## Record excerpts
---*---
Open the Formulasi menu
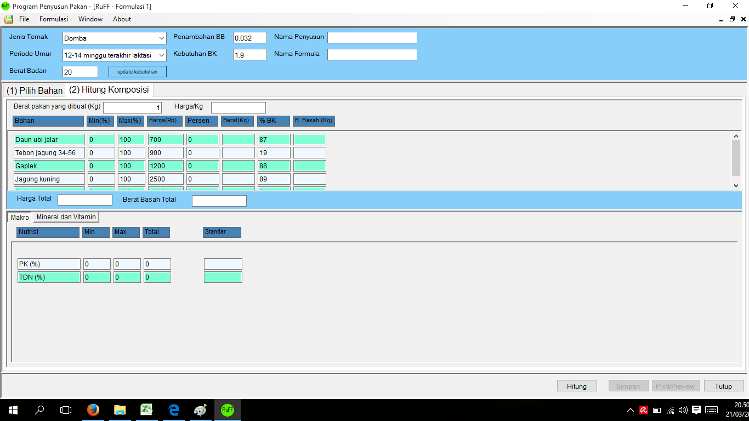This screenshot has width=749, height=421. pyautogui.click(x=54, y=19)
---*---
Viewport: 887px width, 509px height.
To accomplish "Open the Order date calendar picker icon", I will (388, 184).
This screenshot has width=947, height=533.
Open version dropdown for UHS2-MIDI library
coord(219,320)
---*---
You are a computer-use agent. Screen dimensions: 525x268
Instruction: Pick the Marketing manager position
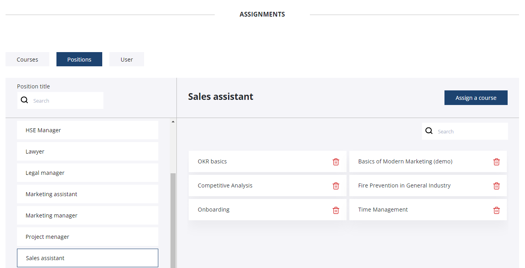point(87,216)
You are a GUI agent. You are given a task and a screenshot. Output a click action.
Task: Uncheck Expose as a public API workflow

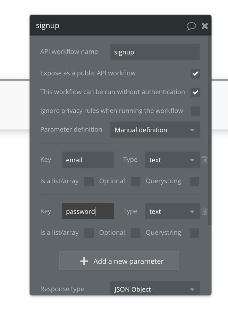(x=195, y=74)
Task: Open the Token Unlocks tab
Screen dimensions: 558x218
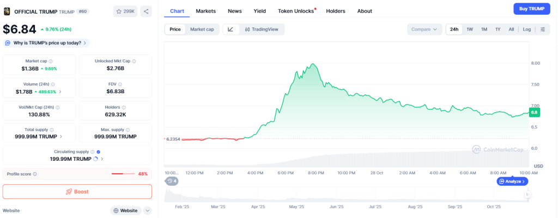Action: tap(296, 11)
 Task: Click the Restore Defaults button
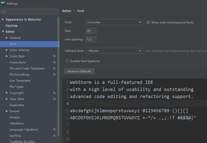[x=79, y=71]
---*---
## What needs to be done
Count the lines of the entries above that contain the word "agent" and give only the number.

## Response to the exercise
2